My legs were already burning when we got to the climb, but I continued to push it all the way up in order to stay with the other two. I was hurting at the top and had to slow, but fortunately, the other two needed to as well.

We had another racer bridge to us, and then shortly after that, I got dropped on the climb. It took me a few more laps, but I was able to get back on. But the solo effort cost me, and I was soon off again. Back on one more time before I was detached for good.

I finished fourth, which nominally is my best result of the year, but considering the field size, it’s smack in the middle of the pack. Unless you count all the B flight racers that we either passed or who dropped out entirely.

For what it’s worth, there was no yelling, grumbling, or animosity during or afterwards. The C flighters were all smiles as we congratulated each other on a good race. I like this course. This was also start number 10 for me, so I’m now eligible to upgrade to Cat. 4. I may sit on that for a while, though, at least until I try out the UVU course next week.


  1. Sausage party? The suitors should have had a "swordfight" to determine who could talk to the pretty girl.

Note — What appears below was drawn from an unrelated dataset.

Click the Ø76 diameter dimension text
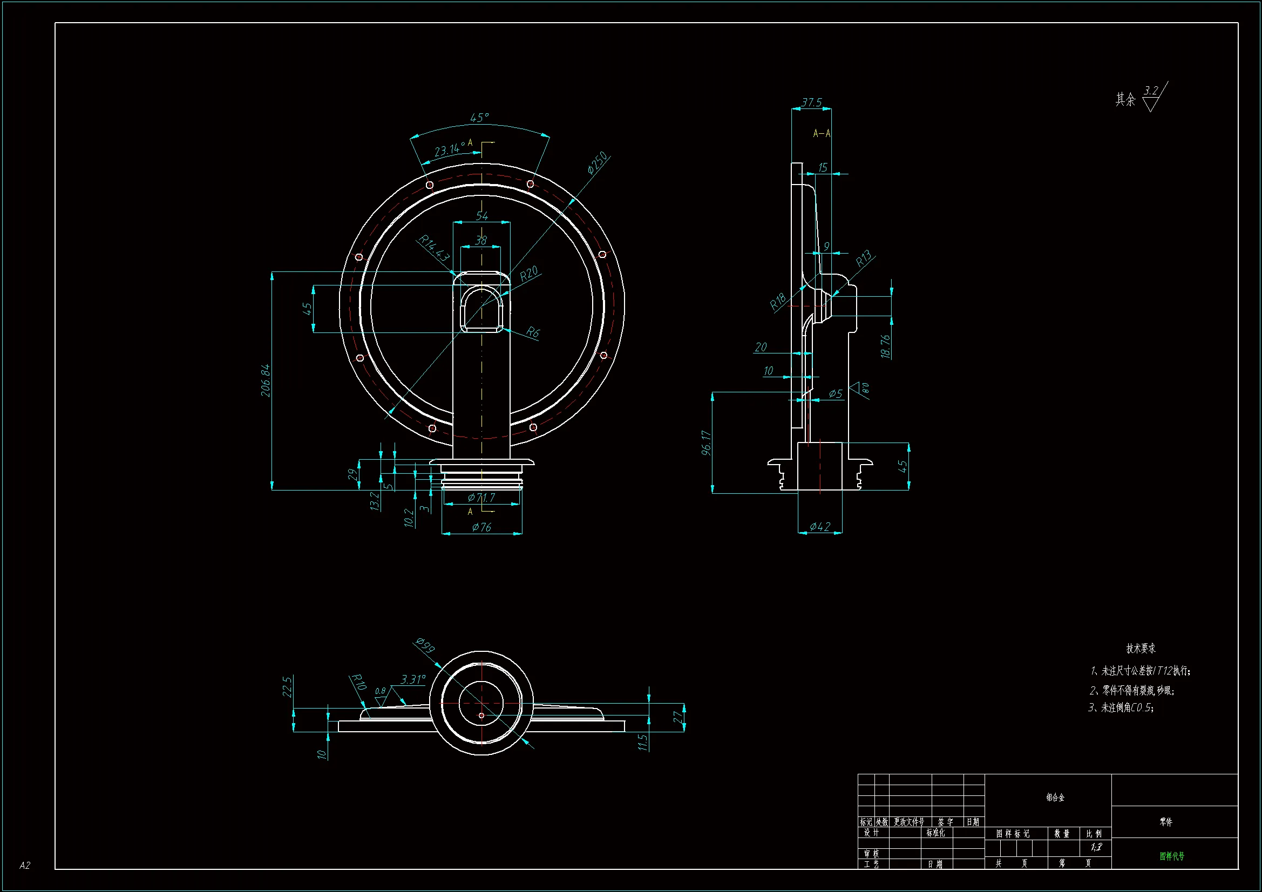This screenshot has height=892, width=1262. (x=481, y=528)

    Tactic for next race -- wheelsuck. See if you can do it the entire race.

  2. 331 Miles, agreed. Sitting in is the obvious strategy, yet hard to do in an actual race. So what's the cause? Fair play / sportsmanship / camaraderie? Adrenaline / excitement heat of the moment? Miscalculation / inexperience? Fear of not being in the break / getting dropped? Resistance to learning?

    I'm not bagging on SBJ, these are the questions I ask myself over and over and over... Well, since we haven't perfected racing at least it keeps it interesting.

    Good job at DMV. That course chewed me up. I stink at cornering. I did Ok the first 3 trips up the wall, but then faded badly. And I crashed going around the final (off camber) corner up top. One DMV was enough for me.

    But I want to check out the UVU course. Will the first run bring out a lot of poor bike handlers? I'm not a fan of crashing.

  3. Oh, my theory is: the Ski Utah team has a lot of women because of a snowball effect. Once a few women joined the team, other women looking for a team and notice Ski Utah has other women so they join and so on. But who knows, maybe the recruit women racers.

  4. Kris, all of the above were/are at play in my decision not to just sit in. I need to be more patient and realize that if people are struggling to stay on early, there's no need to go for the kill right away. Conserve energy and let them die a slow death while hopefully tiring out the person on front at the same time.

  5. Another way to think of it: Moves that don't succeed are wasted energy. Energy not spent making moves is energy that can be used later when the finish line is closer. Energy another racer spends making a move that does not succeed while you sit in means less energy for him and more for you - an imbalance in your favor giving you an advantage.

    It seems to me the only thing you have to watch for is a break that may finish. This will be a judgment call. You already mentioned you know it's key to stay up front so you're ready to respond if you see a promising break go off the front.

    But as always, easier said than done. I'll be interested to hear how your next crit goes. And regardless of the outcome I enjoy reading your crit reports (I get to armchair race without risking my hide).